Salmon spiral down as allies challenge barging

  • fish drawing

    Diane Sylvain
  Only an estimated 1,500 wild Snake River spring and summer chinook salmon returned to Idaho to spawn this summer, the lowest count on record. That compares to a 10-year average of 10,000 returning adults. "We're going rapidly down the track to zip," says Dexter Pittman of the Idaho Fish and Game Department. Meanwhile, the U.S. Army Corps of Engineers reported that some 90,000 chinook, including threatened Snake River stocks, died in an accident July 16. While fish were being collected for barging around McNary Dam, on the Columbia River near Umatilla, Ore., a new, $15 million screening system malfunctioned and the fish got packed together and overheated. That led federal officials to temporarily suspend barging and begin spilling water and baby salmon over the dam's spillways. Meanwhile, hoping to pry federal agencies away from reliance on barging to save endangered Snake River salmon, eight groups sued the federal government Aug. 4. Filed by the Sierra Club Legal Defense Fund on behalf of environmental and fishing groups, the lawsuit says the government's plan for operating eight federal dams on the Columbia and Snake rivers violates the Endangered Species Act.
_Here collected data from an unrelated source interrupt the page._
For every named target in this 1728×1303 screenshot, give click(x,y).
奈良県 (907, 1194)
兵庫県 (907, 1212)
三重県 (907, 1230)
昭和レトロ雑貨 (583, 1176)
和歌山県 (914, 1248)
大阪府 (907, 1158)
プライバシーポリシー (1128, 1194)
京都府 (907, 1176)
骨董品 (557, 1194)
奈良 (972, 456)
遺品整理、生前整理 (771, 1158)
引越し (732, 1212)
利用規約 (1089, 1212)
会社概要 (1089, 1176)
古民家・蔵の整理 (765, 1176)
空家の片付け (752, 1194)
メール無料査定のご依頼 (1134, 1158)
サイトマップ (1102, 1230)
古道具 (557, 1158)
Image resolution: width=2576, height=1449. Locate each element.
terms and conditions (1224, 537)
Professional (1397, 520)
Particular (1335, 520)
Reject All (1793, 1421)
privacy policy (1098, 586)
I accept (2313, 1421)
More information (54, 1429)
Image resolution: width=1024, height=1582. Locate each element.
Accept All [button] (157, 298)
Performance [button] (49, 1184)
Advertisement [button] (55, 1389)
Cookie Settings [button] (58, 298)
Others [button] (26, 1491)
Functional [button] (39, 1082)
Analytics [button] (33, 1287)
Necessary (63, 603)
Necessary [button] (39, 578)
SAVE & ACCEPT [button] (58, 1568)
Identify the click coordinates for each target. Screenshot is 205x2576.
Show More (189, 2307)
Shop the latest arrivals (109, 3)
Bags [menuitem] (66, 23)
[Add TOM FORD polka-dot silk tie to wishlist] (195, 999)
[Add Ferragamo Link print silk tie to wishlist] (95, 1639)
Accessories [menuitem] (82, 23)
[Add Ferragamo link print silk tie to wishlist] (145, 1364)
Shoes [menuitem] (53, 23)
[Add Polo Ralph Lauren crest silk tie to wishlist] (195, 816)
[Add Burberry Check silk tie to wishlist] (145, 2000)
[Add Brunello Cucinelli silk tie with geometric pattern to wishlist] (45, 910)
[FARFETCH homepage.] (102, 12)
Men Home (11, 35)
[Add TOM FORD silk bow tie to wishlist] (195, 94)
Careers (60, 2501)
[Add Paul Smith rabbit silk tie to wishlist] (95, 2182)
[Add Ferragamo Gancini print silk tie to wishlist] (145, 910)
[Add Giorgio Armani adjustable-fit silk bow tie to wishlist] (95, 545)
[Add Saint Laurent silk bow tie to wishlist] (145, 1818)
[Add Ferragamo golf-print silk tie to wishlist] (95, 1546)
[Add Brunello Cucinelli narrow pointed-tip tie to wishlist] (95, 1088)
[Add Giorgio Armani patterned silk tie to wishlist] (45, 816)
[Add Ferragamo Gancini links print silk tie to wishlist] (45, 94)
The 1994-1998 plan relies heavily on barging young salmon around fish-killing hydroelectric dams, a practice critics say has done little to slow the decline of salmon populations. In March, federal Judge Malcolm Marsh ruled that the National Marine Fisheries Service failed to look at alternatives to barging (HCN, 4/18/94). But when Judge Marsh ordered the agency to revise its plan, he didn't specify that barging violated the law, says Adam Berger, an attorney with the Sierra Club Legal Defense Fund. Now the group wants Marsh to address that question. "The 1995 juvenile migration is likely to be the last halfway decent run," says Berger. "It's critical that we change conditions in the river now." Environmentalists hope Marsh will force federal agencies to spill more water over dams to help the salmon migrate.